§ Task prompt
Begin at the line containing "Where should I click to: Open the Installed" and reproduce every line through the end of the entries below. Nothing else should appear.

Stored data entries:

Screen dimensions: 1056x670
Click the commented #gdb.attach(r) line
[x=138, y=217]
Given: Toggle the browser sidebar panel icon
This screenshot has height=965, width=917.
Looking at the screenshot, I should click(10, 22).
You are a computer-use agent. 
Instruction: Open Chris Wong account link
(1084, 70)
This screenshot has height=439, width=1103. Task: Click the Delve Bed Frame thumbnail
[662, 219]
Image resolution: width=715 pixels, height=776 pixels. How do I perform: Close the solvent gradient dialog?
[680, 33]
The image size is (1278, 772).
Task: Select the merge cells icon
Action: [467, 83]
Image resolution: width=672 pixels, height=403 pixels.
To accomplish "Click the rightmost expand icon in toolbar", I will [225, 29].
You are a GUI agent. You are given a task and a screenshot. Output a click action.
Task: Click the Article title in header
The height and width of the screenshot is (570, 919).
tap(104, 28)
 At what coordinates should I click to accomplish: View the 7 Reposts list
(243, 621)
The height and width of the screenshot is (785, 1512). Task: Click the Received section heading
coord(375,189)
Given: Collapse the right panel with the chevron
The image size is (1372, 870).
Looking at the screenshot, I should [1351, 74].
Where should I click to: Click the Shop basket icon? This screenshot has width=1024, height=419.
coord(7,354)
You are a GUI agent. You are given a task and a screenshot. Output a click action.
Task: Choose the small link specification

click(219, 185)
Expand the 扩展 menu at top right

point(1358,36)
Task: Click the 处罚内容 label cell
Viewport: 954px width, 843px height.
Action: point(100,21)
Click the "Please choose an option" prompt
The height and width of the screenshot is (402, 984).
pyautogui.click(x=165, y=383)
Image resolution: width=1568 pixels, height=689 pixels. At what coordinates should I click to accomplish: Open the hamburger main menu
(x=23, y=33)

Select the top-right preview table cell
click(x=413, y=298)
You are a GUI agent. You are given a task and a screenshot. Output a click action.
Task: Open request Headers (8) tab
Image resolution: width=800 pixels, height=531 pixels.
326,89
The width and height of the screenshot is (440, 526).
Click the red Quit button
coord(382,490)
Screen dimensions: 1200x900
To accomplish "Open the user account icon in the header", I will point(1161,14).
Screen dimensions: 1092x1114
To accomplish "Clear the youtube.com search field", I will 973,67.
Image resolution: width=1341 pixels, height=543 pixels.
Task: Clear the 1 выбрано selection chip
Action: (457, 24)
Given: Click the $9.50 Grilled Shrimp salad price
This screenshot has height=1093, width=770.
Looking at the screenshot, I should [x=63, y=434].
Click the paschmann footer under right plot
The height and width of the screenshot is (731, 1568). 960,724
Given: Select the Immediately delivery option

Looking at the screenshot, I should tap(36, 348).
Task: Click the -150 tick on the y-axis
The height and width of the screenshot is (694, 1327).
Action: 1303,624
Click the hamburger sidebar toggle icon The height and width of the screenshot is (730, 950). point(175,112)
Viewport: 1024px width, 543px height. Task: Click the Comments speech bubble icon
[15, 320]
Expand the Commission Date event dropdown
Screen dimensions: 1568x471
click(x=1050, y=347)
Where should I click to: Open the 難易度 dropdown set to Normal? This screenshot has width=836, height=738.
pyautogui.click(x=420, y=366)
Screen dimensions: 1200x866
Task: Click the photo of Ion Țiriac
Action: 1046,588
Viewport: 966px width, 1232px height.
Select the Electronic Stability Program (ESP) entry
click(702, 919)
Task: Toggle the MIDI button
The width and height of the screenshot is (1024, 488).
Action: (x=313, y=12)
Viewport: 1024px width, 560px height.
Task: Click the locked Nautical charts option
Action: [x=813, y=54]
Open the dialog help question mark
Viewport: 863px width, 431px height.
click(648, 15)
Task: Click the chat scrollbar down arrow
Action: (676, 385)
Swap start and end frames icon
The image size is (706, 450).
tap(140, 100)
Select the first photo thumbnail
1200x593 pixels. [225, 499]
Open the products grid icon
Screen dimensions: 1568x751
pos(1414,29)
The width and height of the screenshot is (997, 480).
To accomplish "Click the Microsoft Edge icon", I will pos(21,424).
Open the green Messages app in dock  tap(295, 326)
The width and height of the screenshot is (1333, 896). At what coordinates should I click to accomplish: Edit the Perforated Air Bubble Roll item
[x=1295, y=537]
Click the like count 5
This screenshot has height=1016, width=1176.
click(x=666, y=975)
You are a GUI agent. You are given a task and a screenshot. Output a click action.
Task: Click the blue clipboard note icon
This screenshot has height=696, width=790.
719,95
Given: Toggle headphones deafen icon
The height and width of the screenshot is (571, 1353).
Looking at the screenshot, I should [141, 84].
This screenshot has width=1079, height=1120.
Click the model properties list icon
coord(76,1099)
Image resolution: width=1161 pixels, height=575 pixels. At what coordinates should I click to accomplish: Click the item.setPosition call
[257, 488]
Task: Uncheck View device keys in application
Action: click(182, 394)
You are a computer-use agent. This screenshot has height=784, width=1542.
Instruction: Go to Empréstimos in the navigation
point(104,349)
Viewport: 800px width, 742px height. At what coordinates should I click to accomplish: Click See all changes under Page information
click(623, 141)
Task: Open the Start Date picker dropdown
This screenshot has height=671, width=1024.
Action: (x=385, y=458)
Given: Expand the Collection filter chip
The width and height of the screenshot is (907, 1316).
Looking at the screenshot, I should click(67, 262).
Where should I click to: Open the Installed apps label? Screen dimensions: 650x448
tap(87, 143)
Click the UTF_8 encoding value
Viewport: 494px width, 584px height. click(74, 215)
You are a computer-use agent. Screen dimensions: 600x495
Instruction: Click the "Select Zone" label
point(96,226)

§ Answer to this problem
Where should I click to: Open the Installed apps label? Screen dimensions: 650x448
tap(87, 143)
Click the UTF_8 encoding value
Viewport: 494px width, 584px height. click(74, 215)
You are a computer-use agent. Screen dimensions: 600x495
Instruction: Click the "Select Zone" label
point(96,226)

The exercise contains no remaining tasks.